**EXCERTO DO DOCUMENTO**:
■ ■ ■
Texto publicado no jornal Público a 28 de Fevereiro de 2006
Crónica 9/2006
A gripe das aves surgiu em 1997, mas foi só em 2003 que chegou às primeiras páginas dos jornais. País a país, os últimos anos e meses vêm mostrando a mancha da contaminação com o vírus H5N1 a alastrar pelo mundo, começando na Ásia, para se estender às aves selvagens de vários países europeus e para, na semana passada, chegar à primeira exploração aviária na União Europeia, em França.
O que dizem os especialistas? Que esta epidemia (por enquanto apenas das aves) pode dar origem a uma pandemia humana, caso o vírus sofra mutações que lhe permitam passar de humano para humano (por enquanto os doentes foram infectados por aves doentes). Que ninguém pode prever a dimensão dessa pandemia mas que ela pode atingir proporções catastróficas, com muitos milhões de mortos. Que não há vacina para esse vírus, ainda desconhecido. Que ninguém pode prever a eficácia do único medicamento actualmente disponível no mercado contra esse futuro vírus mutado. Que a quantidade de medicamentos disponível, no mundo ou na Europa, é insuficiente para combater uma epidemia em grande escala.
■ ■ ■
**DADOS DO EXERCÍCIO**:
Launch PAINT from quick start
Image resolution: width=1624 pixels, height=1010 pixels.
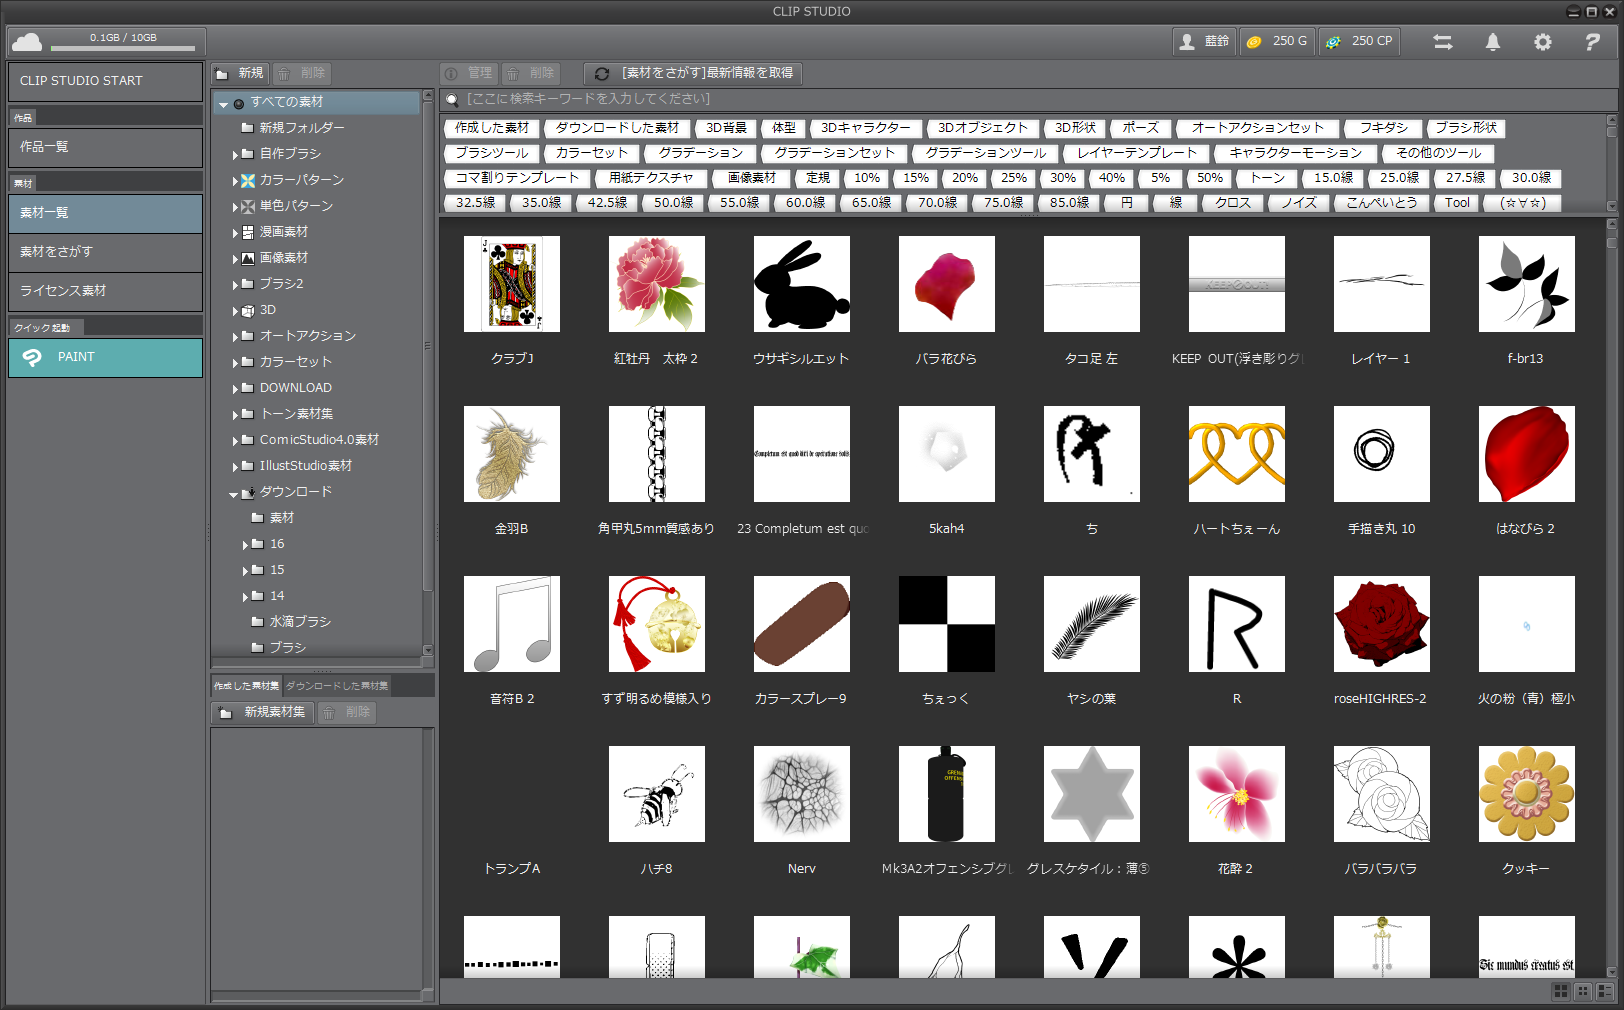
■ ■ ■
**INSTRUÇÕES DO EXERCÍCIO**:
a – Segundo o texto sobre a gripe das aves, em que país ficava a primeira exploração aviária da União Europeia a que o vírus chegou?
b – Resuma em duas frases o texto sobre a gripe das aves.

**PROBLEMAS RESOLVIDOS**:
a – Em França.

b – A contaminação com o vírus H5N1 da gripe das aves, que surgiu em 1997, tem alastrado pelo mundo: começou na Ásia, estendeu-se às aves selvagens de vários países europeus e chegou à primeira exploração aviária da União Europeia, em França. Os especialistas alertam que uma mutação do vírus pode originar uma pandemia humana de dimensão imprevisível e talvez catastrófica, para a qual não há vacina, e o único medicamento disponível tem eficácia incerta e existe em quantidade insuficiente.